TASK GOAL
Search the records below for the word "field". Copy each line where it occurs.

Pixel coordinate grounding data:
• • • •

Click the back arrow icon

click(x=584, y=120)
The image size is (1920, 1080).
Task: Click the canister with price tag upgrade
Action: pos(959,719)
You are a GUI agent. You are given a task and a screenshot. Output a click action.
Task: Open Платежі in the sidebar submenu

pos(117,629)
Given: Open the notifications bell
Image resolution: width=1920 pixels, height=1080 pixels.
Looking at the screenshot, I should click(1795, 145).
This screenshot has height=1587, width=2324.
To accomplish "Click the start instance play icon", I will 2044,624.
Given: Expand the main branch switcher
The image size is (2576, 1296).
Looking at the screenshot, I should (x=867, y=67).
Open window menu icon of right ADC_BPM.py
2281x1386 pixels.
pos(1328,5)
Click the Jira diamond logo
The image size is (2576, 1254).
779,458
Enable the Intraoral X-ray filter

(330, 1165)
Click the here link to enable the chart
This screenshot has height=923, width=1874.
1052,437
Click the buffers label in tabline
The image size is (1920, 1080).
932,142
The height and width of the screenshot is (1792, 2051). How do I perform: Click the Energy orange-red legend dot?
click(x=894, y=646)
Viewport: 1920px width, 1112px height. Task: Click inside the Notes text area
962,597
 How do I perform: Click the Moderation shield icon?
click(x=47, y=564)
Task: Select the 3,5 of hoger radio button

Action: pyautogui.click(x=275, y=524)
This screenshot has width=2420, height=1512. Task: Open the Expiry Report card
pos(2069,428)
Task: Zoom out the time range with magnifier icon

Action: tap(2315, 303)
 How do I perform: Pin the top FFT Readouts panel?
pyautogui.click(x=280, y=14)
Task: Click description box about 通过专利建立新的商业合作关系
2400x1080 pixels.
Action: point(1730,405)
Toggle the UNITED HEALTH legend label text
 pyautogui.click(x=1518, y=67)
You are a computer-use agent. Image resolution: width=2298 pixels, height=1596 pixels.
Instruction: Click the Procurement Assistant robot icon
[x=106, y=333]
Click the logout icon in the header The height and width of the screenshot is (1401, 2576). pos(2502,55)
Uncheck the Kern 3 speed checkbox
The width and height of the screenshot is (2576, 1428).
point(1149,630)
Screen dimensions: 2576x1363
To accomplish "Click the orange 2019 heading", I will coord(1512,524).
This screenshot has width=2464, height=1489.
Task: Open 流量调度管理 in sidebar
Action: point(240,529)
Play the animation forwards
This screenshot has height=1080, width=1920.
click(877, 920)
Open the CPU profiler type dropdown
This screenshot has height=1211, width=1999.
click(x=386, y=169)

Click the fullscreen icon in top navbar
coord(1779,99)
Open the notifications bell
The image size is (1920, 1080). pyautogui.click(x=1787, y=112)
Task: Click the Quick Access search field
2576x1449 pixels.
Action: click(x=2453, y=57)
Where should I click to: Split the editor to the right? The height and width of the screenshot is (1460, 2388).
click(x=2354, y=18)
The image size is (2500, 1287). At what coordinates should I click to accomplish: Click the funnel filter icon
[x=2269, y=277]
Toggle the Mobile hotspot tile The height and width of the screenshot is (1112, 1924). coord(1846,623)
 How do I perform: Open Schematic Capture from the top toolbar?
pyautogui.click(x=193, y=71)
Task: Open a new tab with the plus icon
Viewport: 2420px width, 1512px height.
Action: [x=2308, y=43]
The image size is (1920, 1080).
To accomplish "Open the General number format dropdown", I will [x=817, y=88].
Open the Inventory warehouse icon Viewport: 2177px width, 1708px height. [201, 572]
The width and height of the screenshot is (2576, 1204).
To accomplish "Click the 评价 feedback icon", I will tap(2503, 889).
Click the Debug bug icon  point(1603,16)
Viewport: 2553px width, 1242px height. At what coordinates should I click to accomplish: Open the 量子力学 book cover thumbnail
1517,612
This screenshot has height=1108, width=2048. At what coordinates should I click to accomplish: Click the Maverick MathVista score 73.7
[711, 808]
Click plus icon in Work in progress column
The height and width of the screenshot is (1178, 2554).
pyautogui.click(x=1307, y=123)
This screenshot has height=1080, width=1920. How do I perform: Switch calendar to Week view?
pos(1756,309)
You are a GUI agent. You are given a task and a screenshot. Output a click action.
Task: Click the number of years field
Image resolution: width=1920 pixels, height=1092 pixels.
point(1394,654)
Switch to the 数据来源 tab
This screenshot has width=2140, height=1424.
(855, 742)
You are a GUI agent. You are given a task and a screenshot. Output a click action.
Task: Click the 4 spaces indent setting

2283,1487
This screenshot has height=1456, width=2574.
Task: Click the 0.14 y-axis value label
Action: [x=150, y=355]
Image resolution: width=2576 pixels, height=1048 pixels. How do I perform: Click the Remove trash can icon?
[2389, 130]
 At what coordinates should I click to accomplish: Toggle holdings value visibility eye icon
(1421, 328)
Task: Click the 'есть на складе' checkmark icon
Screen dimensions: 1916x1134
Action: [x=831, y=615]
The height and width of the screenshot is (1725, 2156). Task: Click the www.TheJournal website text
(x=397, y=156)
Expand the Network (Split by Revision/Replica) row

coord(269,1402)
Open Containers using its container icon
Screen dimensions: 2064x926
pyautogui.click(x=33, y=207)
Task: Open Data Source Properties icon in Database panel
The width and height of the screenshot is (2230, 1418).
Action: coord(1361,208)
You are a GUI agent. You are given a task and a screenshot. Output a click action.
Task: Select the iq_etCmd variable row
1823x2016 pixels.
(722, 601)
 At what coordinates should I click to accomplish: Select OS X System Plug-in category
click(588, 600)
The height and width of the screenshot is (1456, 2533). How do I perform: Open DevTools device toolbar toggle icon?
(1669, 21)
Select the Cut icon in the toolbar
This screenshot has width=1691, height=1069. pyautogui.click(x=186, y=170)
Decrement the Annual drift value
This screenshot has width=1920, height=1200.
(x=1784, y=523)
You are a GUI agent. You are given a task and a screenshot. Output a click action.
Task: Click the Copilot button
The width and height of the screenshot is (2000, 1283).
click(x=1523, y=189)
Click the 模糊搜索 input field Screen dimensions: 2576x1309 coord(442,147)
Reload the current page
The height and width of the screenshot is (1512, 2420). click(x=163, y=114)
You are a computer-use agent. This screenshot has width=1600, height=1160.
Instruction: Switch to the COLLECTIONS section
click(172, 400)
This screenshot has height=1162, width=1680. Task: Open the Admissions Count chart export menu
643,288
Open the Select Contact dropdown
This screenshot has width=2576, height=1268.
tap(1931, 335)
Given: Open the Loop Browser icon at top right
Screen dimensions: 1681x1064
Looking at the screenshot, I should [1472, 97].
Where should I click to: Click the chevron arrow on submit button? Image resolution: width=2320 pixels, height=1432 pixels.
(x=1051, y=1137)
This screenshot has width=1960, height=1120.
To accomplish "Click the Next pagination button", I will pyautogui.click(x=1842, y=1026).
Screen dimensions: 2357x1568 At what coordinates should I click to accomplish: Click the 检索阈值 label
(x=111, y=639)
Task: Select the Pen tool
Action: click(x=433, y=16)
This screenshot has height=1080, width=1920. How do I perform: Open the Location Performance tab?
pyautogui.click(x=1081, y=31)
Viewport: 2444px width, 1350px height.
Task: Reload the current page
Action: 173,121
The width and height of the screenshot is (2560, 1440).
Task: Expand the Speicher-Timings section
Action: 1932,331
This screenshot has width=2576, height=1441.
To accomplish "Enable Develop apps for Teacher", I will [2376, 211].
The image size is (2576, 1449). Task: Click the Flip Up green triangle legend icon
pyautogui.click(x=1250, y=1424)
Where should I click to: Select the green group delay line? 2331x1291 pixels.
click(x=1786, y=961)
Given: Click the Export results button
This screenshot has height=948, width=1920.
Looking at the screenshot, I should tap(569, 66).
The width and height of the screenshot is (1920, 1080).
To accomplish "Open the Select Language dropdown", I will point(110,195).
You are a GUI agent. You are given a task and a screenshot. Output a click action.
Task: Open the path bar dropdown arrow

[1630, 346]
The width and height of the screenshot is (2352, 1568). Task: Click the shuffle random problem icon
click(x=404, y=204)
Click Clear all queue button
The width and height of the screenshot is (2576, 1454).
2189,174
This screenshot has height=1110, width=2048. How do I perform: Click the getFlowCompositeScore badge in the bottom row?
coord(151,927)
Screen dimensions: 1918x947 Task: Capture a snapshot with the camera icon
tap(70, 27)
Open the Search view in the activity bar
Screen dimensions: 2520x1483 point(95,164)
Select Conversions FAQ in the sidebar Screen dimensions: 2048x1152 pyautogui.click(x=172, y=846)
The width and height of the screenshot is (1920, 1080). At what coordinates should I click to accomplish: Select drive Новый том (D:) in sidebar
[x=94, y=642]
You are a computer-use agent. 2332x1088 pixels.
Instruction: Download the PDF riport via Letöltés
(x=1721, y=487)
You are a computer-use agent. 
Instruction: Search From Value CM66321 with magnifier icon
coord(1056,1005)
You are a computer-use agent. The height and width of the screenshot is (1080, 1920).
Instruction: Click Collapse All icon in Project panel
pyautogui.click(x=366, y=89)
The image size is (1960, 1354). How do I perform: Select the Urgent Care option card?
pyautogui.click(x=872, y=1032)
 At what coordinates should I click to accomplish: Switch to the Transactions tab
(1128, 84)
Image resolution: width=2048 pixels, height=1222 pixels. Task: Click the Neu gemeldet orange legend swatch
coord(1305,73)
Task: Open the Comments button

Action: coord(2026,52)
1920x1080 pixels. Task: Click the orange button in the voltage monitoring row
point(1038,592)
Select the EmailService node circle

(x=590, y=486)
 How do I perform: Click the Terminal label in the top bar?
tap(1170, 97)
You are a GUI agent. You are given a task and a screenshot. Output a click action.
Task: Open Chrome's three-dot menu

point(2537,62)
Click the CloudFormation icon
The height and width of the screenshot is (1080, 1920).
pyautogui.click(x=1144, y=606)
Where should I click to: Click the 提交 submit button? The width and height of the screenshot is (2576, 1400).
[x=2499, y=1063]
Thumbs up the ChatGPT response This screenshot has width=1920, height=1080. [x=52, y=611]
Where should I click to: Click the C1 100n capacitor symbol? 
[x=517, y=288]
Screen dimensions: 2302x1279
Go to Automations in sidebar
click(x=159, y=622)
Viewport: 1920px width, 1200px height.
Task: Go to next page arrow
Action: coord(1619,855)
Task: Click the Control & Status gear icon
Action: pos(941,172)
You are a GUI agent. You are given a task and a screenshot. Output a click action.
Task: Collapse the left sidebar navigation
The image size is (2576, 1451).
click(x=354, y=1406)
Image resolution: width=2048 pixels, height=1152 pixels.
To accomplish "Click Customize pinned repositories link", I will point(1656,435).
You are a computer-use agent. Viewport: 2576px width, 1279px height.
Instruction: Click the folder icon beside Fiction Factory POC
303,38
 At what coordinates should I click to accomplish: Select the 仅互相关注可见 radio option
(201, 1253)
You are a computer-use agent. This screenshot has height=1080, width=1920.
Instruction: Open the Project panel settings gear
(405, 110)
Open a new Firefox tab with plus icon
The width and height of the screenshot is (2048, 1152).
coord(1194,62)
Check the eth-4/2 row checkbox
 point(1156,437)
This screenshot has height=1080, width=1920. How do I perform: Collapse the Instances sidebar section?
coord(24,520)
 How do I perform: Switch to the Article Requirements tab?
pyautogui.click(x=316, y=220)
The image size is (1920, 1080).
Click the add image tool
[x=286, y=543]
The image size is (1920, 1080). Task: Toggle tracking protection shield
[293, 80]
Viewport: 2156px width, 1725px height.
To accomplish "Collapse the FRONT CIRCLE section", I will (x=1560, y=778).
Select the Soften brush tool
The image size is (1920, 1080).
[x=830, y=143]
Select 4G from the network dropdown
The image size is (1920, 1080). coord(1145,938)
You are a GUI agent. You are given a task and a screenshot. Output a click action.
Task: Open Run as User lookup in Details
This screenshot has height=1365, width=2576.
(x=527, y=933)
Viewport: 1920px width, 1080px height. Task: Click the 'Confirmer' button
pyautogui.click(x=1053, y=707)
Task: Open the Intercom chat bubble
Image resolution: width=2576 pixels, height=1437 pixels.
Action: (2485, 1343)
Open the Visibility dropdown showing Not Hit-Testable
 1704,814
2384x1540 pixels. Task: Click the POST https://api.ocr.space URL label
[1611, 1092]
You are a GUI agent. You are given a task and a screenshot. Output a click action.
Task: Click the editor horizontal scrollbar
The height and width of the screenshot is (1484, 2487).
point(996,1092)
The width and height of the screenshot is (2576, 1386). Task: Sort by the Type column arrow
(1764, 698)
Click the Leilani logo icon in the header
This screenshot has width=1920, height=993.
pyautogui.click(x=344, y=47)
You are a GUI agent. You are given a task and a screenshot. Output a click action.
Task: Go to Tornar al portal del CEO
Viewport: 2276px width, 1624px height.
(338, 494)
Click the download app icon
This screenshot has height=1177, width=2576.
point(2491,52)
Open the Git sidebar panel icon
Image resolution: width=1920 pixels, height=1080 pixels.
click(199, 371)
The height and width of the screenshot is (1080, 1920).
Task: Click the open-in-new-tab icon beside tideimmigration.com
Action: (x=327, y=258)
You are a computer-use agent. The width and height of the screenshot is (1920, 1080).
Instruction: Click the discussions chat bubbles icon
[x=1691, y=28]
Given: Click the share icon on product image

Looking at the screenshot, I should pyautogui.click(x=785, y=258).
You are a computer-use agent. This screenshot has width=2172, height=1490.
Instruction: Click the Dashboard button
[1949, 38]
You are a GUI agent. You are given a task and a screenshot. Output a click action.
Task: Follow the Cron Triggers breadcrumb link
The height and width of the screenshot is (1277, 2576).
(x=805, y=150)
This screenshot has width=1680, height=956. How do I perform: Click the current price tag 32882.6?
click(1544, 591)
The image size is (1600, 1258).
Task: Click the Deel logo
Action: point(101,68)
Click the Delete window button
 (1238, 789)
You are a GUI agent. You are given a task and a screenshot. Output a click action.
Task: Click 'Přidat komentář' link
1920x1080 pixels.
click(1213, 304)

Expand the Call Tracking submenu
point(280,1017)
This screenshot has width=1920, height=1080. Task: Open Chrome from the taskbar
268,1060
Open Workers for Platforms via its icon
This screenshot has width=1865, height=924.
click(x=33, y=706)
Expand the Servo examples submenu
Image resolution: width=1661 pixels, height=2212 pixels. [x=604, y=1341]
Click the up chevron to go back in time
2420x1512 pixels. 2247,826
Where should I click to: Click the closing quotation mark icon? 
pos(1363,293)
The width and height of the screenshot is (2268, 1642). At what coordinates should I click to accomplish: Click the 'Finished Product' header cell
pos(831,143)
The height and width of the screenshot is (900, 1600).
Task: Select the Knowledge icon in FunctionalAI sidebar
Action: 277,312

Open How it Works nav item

• • • •

WORKED SOLUTION
Task: Click the Quick Access search field
Task: Click the number of years field
Click the 模糊搜索 input field Screen dimensions: 2576x1309 coord(442,147)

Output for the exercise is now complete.